▶ [PASSAGE]:

Creating a Culture of Teacher Leadership
Developing Teachers as Leaders: Shared Leadership is Not Delegation
Posted March 13, 2013 by Terry Wilhelm, founder and owner Educators 2000, and Educational Consultant.
What is the difference between shared leadership and delegation? An effective principal must be able to use both, but they are not the same.
Delegation is operational; shared leadership is developmental
As a principal, I might delegate the annual updating of the safe schools plan to a willing and interested teacher. Although I sign the final plan after she goes over the changes with me, updating the plan personally would not be a priority task for the use of my time, given the far more important work associated with being the “learning leader” of my school.
Simply put, delegation is handing off a task to an already-capable staff member. This could be an assistant principal, secretary or clerk, counselor, or a teacher. The key is that the person already possesses the skills to complete the task satisfactorily. While you may need to supply additional information, you do not need to sit side by side with the person in order for them to learn to do the task (in a delegated task, that would be micromanagement, which is both undesirable and counterproductive). Delegation lends itself well to operational tasks that are well-established and not difficult to run.
Sharing leadership is more complex. It is a dynamic process. It is developmental and ongoing. Leadership can be shared with individuals or with teams. This post will explore sharing leadership with an individual.

Stored data entries
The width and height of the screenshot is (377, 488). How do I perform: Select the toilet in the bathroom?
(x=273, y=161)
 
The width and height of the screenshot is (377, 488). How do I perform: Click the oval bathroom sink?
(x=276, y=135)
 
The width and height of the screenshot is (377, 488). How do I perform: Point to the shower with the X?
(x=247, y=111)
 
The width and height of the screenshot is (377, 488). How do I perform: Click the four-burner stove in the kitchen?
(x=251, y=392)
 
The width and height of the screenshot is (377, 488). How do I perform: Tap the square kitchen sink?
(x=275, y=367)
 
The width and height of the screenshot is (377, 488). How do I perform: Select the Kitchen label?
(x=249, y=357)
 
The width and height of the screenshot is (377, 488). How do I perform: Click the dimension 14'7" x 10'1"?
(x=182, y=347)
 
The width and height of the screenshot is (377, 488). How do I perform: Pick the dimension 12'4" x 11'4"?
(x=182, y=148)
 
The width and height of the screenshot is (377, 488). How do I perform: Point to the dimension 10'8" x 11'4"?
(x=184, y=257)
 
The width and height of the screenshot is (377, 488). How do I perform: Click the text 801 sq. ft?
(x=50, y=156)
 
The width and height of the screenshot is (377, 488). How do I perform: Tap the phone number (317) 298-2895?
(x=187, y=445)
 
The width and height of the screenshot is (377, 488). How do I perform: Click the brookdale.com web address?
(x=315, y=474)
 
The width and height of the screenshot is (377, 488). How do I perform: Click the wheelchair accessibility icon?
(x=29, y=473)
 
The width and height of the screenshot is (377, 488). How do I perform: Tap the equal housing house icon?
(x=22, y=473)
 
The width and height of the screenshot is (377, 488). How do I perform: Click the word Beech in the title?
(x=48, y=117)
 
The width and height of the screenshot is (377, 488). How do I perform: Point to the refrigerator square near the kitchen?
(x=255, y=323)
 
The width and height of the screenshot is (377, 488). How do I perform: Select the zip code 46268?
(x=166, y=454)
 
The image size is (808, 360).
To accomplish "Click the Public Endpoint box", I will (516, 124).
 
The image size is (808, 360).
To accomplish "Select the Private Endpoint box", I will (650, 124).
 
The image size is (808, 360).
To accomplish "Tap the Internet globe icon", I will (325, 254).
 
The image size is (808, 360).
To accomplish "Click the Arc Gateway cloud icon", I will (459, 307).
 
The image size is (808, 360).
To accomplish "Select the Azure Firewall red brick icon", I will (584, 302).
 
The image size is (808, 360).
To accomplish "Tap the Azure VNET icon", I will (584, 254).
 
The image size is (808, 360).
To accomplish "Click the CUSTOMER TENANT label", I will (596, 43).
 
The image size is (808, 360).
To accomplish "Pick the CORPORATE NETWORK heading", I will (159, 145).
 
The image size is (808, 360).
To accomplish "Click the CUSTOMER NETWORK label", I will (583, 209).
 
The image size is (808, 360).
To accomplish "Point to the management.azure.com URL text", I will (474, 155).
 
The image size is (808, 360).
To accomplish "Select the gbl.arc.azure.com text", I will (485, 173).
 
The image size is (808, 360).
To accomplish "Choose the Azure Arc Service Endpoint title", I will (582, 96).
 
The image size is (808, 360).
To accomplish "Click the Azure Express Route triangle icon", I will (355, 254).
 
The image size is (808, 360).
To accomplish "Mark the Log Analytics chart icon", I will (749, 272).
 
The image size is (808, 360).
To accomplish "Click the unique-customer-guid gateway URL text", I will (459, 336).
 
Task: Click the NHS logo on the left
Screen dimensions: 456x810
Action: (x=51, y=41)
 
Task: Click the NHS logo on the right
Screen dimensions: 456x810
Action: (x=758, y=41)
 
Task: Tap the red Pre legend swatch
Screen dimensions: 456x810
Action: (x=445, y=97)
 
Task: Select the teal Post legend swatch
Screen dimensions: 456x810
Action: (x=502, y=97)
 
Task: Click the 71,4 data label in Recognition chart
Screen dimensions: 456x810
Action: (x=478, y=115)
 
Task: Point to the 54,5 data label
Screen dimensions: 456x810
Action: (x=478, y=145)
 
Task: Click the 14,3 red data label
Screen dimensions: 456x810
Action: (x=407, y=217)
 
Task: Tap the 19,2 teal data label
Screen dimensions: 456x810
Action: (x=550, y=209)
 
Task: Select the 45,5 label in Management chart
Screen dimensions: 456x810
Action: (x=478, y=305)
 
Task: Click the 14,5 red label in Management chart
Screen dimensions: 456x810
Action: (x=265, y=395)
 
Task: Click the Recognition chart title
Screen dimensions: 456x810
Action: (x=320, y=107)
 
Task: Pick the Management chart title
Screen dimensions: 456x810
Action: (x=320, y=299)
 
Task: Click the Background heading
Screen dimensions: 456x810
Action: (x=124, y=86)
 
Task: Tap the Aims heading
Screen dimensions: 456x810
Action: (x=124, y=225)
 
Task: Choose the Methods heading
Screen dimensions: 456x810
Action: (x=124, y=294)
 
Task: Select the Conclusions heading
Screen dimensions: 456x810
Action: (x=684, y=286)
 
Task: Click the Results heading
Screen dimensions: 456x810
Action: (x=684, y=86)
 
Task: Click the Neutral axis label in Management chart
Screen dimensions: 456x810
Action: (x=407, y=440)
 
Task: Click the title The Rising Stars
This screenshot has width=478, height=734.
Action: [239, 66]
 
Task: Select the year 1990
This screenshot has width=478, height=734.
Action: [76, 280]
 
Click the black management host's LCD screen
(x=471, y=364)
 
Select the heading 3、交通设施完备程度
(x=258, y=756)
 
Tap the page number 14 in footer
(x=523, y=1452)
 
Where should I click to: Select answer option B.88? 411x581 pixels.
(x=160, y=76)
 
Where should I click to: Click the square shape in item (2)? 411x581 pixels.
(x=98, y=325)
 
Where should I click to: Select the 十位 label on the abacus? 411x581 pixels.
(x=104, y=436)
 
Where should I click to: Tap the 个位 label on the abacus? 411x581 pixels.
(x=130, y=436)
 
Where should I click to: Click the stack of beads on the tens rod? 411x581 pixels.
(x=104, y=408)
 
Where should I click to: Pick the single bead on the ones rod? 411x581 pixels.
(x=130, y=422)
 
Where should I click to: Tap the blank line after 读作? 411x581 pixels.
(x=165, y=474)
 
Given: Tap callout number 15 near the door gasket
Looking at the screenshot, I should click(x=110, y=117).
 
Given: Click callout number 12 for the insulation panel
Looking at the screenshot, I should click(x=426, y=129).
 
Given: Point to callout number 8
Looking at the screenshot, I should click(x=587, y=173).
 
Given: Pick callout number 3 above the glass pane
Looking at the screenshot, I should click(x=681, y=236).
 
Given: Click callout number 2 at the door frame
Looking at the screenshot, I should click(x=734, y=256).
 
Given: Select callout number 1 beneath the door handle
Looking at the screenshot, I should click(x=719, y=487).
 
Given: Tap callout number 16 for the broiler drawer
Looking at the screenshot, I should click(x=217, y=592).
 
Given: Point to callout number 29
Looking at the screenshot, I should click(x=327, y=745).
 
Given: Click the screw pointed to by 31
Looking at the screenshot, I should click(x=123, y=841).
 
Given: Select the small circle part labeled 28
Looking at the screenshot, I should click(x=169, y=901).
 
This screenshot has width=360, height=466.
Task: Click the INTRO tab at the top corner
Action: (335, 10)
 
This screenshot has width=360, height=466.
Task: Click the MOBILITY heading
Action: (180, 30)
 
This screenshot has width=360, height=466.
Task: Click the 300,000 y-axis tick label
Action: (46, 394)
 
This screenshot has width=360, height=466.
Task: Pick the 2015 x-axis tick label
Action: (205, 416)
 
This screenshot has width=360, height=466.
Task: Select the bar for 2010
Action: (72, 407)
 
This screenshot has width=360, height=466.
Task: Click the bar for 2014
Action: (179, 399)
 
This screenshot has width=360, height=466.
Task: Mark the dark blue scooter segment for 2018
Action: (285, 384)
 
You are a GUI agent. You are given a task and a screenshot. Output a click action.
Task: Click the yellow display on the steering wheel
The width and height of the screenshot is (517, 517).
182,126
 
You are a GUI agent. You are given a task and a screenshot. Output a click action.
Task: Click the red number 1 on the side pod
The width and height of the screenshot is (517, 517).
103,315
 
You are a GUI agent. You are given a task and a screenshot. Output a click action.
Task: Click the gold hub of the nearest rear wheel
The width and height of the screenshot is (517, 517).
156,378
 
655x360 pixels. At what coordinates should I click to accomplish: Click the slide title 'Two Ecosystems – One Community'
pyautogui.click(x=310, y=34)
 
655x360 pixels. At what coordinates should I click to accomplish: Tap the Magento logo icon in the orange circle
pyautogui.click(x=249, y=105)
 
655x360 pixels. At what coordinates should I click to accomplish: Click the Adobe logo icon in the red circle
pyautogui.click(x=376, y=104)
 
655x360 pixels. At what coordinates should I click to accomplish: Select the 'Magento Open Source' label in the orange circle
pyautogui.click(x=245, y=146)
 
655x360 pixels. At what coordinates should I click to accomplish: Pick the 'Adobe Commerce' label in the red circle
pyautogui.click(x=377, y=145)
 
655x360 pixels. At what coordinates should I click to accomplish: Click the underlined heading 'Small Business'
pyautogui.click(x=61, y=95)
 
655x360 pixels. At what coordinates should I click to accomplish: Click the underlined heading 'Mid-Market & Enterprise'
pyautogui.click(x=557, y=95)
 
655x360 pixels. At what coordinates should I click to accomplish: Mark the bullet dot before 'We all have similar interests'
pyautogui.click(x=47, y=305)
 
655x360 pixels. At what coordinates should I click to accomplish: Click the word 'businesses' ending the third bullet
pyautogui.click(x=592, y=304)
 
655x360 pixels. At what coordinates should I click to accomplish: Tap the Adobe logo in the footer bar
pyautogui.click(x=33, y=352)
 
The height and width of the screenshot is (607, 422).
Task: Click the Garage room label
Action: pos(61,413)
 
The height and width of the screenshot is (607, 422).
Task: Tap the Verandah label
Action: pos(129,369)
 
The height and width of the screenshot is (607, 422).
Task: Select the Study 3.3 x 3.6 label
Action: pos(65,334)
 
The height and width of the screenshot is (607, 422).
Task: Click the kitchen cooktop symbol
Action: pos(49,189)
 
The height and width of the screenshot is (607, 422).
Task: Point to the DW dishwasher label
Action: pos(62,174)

▶ [BRIEF]:
Can you reproduce the whole post on shared leadership and delegation, word for word? This material has no connection to the post on shared leadership and delegation.

▶ [SOLUTION TO THE EXERCISE]:
Creating a Culture of Teacher Leadership
Developing Teachers as Leaders: Shared Leadership is Not Delegation
Posted March 13, 2013 by Terry Wilhelm, founder and owner Educators 2000, and Educational Consultant.
What is the difference between shared leadership and delegation? An effective principal must be able to use both, but they are not the same.
Delegation is operational; shared leadership is developmental
As a principal, I might delegate the annual updating of the safe schools plan to a willing and interested teacher. Although I sign the final plan after she goes over the changes with me, updating the plan personally would not be a priority task for the use of my time, given the far more important work associated with being the “learning leader” of my school.
Simply put, delegation is handing off a task to an already-capable staff member. This could be an assistant principal, secretary or clerk, counselor, or a teacher. The key is that the person already possesses the skills to complete the task satisfactorily. While you may need to supply additional information, you do not need to sit side by side with the person in order for them to learn to do the task (in a delegated task, that would be micromanagement, which is both undesirable and counterproductive). Delegation lends itself well to operational tasks that are well-established and not difficult to run.
Sharing leadership is more complex. It is a dynamic process. It is developmental and ongoing. Leadership can be shared with individuals or with teams. This post will explore sharing leadership with an individual.